Your criteria (and correct me if I’m wrong) appears to be: the item should be assigned to the closest vehicle that also would incur no waiting in accepting the job. The above approach would “solve” this… there is only ever one vehicle closest to the job at the time of calling for a solution and then you just check whether travel_time < (time_window_opening - current_time). Basically, just don’t inject it as a job into jsprit until your external check is passed. When you do inject it into the problem, give it a skill or capacity requirement that can only be accommodated by the vehicle you want it to go to.

But my concern here is that you’re turning this into a greedy type of problem. When you start forcing jobs to specific drivers on such short time scales, you completely override the power of Jsprit in finding a global optimum. How can you know, so arbitrarily, that assigning an order to the driver that could do the job immediately is the most appropriate choice in the overall problem? How do you know that some existing job isn’t converted to unassigned? Unless there is a very specific business requirement to do otherwise, just assign accurate values to .setCostPerDistance(), .setCostPerWaitingTime() and .setCostPerTransportTime().

I’ve just seen your post here: Resume previously planned solution? - #21 by roganjosh which frames this current question better for me.

…would be able to know that Vehicle 1 is closer and also that it can also be assigned to the service.
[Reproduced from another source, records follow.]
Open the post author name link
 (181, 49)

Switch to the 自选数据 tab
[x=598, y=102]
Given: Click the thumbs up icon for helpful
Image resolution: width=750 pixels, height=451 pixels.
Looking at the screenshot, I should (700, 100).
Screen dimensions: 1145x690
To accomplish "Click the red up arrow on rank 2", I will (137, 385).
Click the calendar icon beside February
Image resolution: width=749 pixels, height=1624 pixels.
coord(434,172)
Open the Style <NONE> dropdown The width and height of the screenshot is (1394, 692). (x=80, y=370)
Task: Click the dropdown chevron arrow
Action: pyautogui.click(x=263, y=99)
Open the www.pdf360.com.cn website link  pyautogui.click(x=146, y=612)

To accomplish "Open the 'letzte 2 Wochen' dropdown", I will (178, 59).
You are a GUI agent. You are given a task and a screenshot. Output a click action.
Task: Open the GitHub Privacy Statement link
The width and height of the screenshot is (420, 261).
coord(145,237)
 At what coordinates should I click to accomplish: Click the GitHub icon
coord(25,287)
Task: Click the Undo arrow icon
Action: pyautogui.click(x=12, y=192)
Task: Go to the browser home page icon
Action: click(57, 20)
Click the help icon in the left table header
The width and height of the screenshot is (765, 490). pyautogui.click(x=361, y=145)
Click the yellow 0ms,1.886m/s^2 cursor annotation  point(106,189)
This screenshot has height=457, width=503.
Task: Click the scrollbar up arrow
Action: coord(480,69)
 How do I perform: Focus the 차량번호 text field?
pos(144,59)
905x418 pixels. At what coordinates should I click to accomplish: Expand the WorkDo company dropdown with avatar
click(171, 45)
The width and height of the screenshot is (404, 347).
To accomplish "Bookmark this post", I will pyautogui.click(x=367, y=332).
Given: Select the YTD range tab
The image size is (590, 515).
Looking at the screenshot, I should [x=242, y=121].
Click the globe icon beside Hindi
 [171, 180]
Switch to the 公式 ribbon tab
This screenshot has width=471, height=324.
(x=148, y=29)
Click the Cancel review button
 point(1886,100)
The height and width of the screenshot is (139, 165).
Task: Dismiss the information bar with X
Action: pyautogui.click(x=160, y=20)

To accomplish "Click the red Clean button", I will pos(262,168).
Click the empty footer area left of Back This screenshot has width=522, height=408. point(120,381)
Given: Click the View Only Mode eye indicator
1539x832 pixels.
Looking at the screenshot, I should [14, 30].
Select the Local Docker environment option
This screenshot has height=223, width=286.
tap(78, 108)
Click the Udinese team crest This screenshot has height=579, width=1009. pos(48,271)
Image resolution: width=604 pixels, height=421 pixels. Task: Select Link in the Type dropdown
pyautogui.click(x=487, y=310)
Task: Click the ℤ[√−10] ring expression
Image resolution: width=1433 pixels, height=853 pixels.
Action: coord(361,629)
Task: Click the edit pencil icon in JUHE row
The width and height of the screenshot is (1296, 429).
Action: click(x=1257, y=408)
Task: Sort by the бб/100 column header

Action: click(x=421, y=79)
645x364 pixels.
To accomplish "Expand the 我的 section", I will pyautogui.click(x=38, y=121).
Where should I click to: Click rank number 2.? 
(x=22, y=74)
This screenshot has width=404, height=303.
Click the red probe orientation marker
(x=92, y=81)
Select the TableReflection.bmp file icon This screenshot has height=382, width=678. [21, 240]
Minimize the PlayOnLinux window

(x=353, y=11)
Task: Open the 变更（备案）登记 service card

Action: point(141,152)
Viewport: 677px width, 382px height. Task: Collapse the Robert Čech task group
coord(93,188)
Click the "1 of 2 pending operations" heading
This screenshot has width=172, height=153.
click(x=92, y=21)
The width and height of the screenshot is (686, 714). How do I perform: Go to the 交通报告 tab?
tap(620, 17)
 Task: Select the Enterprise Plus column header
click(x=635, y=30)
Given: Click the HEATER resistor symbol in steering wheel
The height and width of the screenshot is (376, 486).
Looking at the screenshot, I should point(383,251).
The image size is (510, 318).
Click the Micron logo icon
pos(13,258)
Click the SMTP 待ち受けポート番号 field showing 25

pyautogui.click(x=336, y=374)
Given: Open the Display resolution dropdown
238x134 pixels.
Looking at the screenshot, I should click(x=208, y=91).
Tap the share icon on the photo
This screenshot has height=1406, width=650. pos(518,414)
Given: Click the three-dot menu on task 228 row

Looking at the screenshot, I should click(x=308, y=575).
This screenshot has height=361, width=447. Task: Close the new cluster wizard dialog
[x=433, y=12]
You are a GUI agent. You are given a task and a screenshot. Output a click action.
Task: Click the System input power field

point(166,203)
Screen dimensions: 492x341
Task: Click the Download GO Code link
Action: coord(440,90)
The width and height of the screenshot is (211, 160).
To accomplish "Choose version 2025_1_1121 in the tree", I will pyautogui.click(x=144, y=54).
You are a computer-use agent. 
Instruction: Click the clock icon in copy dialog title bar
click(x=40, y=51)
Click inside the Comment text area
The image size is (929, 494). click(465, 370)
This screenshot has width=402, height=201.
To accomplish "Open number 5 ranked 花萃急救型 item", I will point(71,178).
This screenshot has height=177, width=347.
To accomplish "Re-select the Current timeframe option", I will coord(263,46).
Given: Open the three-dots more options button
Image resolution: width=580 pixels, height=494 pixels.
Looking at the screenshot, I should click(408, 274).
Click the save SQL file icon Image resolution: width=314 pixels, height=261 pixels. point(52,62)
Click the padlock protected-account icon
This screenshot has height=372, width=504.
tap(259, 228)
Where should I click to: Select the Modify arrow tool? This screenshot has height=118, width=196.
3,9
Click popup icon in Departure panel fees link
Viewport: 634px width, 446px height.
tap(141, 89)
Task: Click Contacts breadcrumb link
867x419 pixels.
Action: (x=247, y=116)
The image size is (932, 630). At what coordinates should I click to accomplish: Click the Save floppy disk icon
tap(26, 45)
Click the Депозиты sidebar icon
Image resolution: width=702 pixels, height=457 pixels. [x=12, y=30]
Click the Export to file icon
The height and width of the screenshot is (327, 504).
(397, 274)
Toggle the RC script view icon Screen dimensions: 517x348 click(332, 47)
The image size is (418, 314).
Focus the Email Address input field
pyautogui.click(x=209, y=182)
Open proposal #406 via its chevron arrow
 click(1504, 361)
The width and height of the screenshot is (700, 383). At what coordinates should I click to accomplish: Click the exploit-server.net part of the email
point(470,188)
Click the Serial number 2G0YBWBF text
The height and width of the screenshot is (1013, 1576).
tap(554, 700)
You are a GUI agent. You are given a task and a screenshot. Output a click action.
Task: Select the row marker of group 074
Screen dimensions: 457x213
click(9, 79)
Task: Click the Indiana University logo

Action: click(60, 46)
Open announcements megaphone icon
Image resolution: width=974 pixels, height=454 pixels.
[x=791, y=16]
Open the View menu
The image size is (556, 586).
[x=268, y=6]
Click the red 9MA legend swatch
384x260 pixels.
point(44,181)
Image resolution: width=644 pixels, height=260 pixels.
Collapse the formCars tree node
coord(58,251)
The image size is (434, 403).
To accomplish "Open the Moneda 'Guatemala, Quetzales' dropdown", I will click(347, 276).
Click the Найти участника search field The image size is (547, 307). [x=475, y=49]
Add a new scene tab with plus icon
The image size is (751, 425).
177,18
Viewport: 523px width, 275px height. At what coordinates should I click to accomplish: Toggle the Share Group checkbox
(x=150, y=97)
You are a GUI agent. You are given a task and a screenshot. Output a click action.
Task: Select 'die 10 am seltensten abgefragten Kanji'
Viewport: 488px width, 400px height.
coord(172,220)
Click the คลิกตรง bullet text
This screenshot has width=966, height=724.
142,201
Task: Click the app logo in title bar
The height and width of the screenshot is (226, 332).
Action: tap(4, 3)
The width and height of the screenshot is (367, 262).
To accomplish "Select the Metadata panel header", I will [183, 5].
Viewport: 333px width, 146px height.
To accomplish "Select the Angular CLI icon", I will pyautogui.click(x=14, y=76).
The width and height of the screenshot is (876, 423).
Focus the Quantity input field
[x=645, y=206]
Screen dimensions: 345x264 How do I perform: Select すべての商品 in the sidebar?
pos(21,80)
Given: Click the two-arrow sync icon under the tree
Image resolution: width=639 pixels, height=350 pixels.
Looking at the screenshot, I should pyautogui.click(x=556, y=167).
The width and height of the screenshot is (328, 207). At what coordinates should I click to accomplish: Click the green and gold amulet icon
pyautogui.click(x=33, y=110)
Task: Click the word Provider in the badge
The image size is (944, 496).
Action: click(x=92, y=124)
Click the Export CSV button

Bold highlight mine. It’s a combinatorial problem; you cannot know unless you try. What you’re trying here is a greedy approach - you can do that without Jsprit. I’m not sold on your approach. I’d be surprised if the other conversation goes into any further specifics, unfortunately; this would cost people their jobs because it’s mostly unsolved regardless of libraries and academia, but worth a lot to companies…

Yes, I am actually running jsprit continuously in a while(true) loop. There are a mix of services that need vehicles assigned to them including on demand (which can appear at any time) and scheduled services. The on demand services are the reason optimizations are run so frequently.

The nature of this continuous optimization is that its first step is to “recreate” the world in the state and then optimize whatever wasn’t added to an initial route. What jsprit is left to optimize is fairly limited right (to only scheduled services) now though the intention is to reduce the services that go into initial routes over time so that jsprit handles all service assignments.

The goal of the question was to see if vehicles can be proactively assigned to scheduled services. The answer is of course yes, though given how frequently we run optimizations the consequence in attempting proactive assignment is that a further vehicle will almost always get assigned to a scheduled service as opposed to waiting for time to pass so that the closer vehicle can be assigned to the scheduled service. In other words, distance/time is not being optimized in these cases.

Very distant scheduled services are filtered out of the problem though currently some are left in an attempt to proactive assign them. There seems to be a tradeoff here where the shorter the “proactive assignment window” that’s attempted the less likely jsprit is to find a vehicle to arrive right on time but the more likely the assignment is desirable.

For example, if the “proactive assignment window” were set to 5 minutes, it’s less likely that a vehicle is found that can arrive within 5 minutes than if the window were 30 minutes. If the window were 30 minutes however, it’s more likely that a vehicle could arrive within 30 minutes but it may end up being very far away despite other vehicles being much closer which leads to more distance traveled overall.

It sounds like this window will end up being a variable that I’ll have to tweak to find something that’s reasonable. I appreciate the thorough response and if my response here sparks any other ideas I’ll be sure to try them out!